Pour les dépenses futures, les provisions se montent à 43,7 milliards d'euros 2013, soit une augmentation de 14 % en euros courants, largement due au changement de taux d'actualisation. C'est le facteur qui pèse le plus sur l'impact réel. En 2012, le taux a baissé de 5 % à 4,8 % pour EDF, et à 4,75 % pour AREVA et le Commissariat à l'énergie atomique et aux énergies alternatives (CEA), ce qui se traduit par une différence de 850 millions sur le bilan des exploitants.
Le taux d'actualisation dépend du taux plafond réglementaire, moyenne mobile sur quatre ans des taux d'obligations d'État à trente ans, majoré de cent points de base.

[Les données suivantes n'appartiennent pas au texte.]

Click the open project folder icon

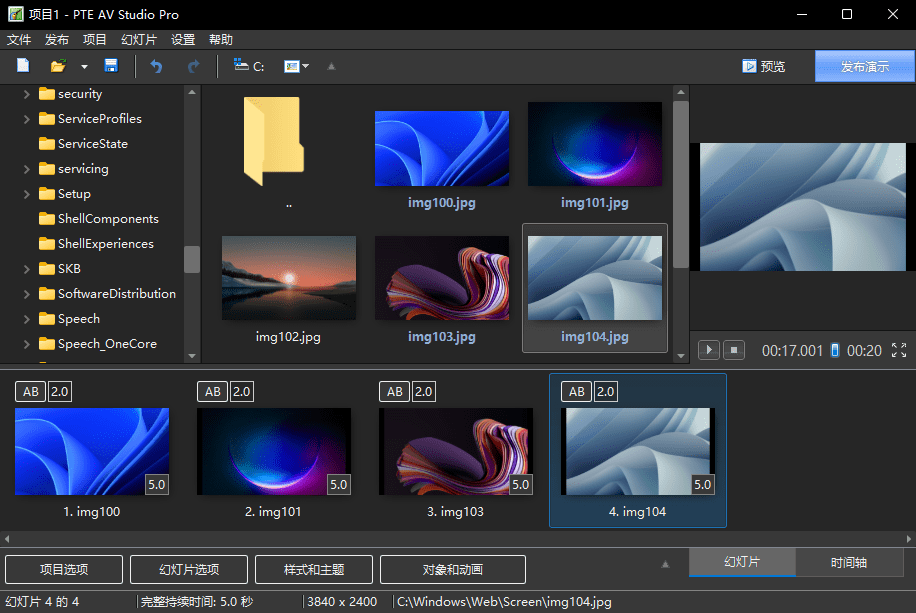point(58,66)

La baisse du second taux entraîne celle du premier. Pourtant, en 2013, quand le taux plafond a continué à baisser, ce qui aurait dû réduire le taux d'actualisation à 4,6 % – et faire augmenter les provisions de 1,5 milliard –, les chiffres n'ont pas été révisés, même si l'administration n'a officiellement accordé sa dérogation que la semaine dernière, peut-être au vu de vos travaux ou des nôtres. Quoi qu'il en soit, des discussions sont en cours pour clarifier les règles de calcul du taux plafond.

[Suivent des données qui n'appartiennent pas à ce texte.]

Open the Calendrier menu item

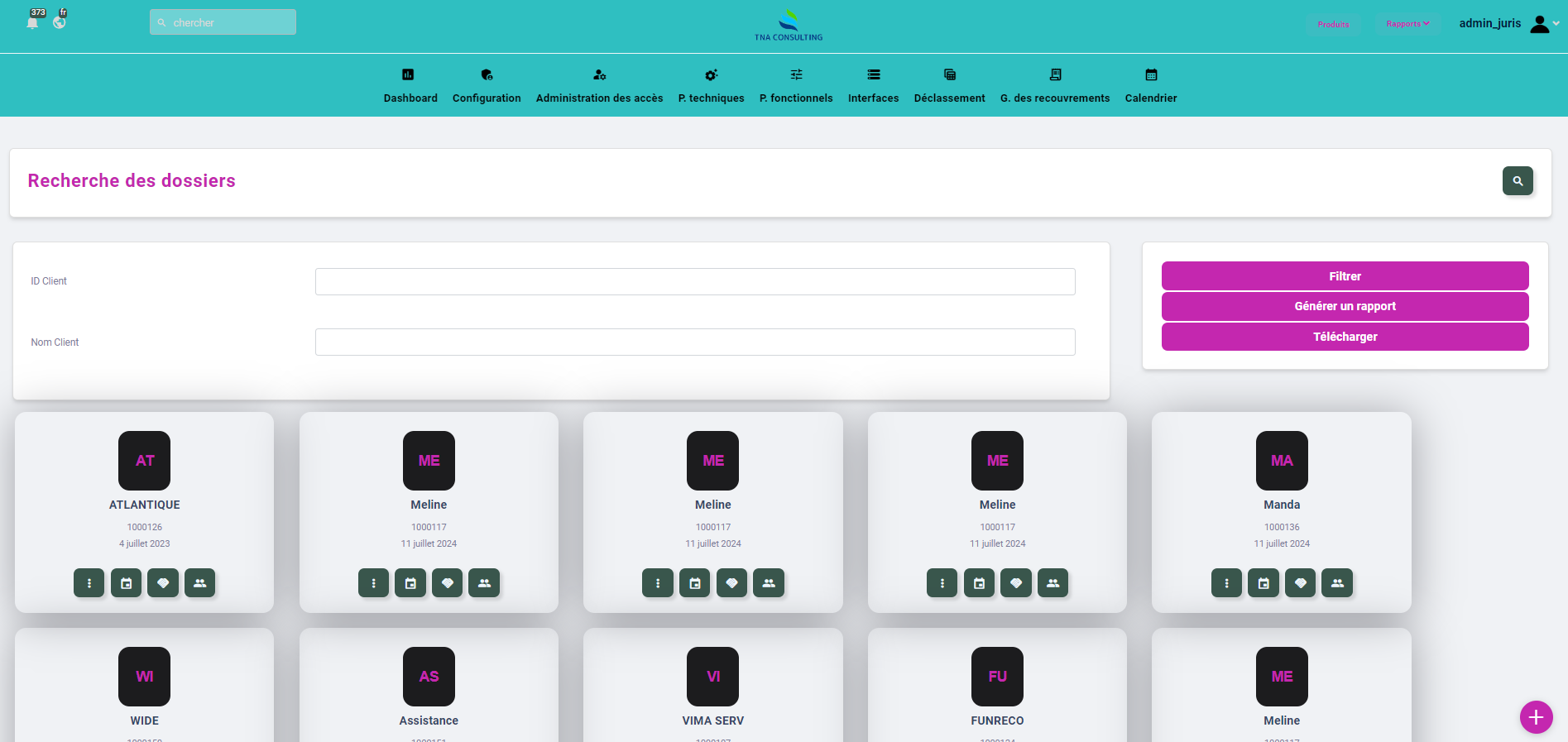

Deux autres facteurs pourraient jouer de manière non négligeable sur les provisions : l'allongement de la durée d'exploitation des centrales, qui, en repoussant les dépenses futures, réduit leur impact présent, et la révision du devis Cigéo.
Le Parlement a décidé que les exploitants devaient constituer des actifs en vue de financer les dépenses futures. Si le taux de couverture des provisions par les actifs dédiés atteint 100 % pour tous les exploitants, ce chiffre apparemment satisfaisant appelle deux remarques. Dans le cas d'EDF, la couverture n'est possible que grâce à la créance de la CSPE que le groupe possède sur l'État. Cette créance, qui représente 25 % du portefeuille d'actifs dédiés, limite la diversification, donc réduit la sécurité du portefeuille. En outre, sa rentabilité se monte à 1,72 % par an, alors que le taux d'actualisation est 4,6 % ou 4,8 %. Autant dire que le compte n'y est pas. Dans le cas d'AREVA, la couverture de 100 % est atteinte grâce à une créance sur le CEA, dont le coût est très élevé pour les finances publiques.

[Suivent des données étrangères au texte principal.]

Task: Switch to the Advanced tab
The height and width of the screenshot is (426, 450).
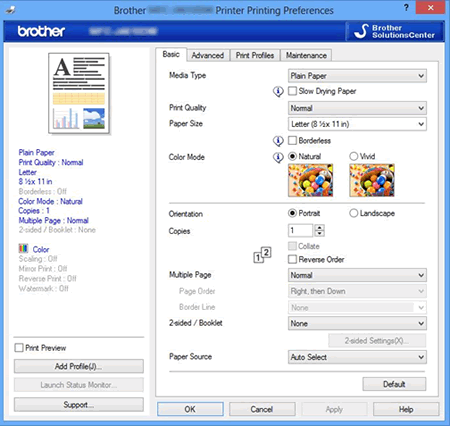Action: coord(208,55)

En 2013, le décret encadrant la constitution du portefeuille d'actifs dédiés a été révisé, mais, la possibilité de dérogations et de demandes au cas par cas étant maintenue, le résultat n'est pas parfaitement satisfaisant, surtout pour un système qui doit fonctionner sur le long terme.
Je serai plus prudent en ce qui concerne le coût et la durée de l'exploitation, car le métier de la Cour est d'observer davantage ce qui est, que ce qui pourrait être. On distingue toutefois des éléments factuels et d'autres qui relèvent de tendances. La plupart des coûts s'orientent à la hausse. Les dépenses d'exploitation risquent de continuer à augmenter. La mise en oeuvre du projet industriel d'EDF suppose, pour réaliser le programme d'investissement, une augmentation de quelques centaines de millions d'euros par an. Le prix de l'uranium est également en hausse. Je ne me prononcerai pas sur l'évolution des impôts et taxes. Pour les investissements de sûreté, le maximum n'est pas encore atteint. Depuis des années, le degré d'exigence augmente, ce qui a un coût. Enfin, pour les charges futures, l'évolution du taux d'actualisation reste incertaine, et le devis Cigéo dépassera vraisemblablement la somme prévue de 16,6 milliards.
En revanche, la décision de prolonger la durée d'exploitation des centrales limitera l'augmentation du coût moyen de production. Si la durée moyenne des réacteurs atteint cinquante ans, on aboutira, selon la méthode du CCE adoptée par la Cour, au prix de 62 euros par MWh pour 2011-2025. Dans son calcul, EDF fait porter le gain sur la seule période restante, ce qui conduit, selon la méthode du CCE, à un coût de 57 euros.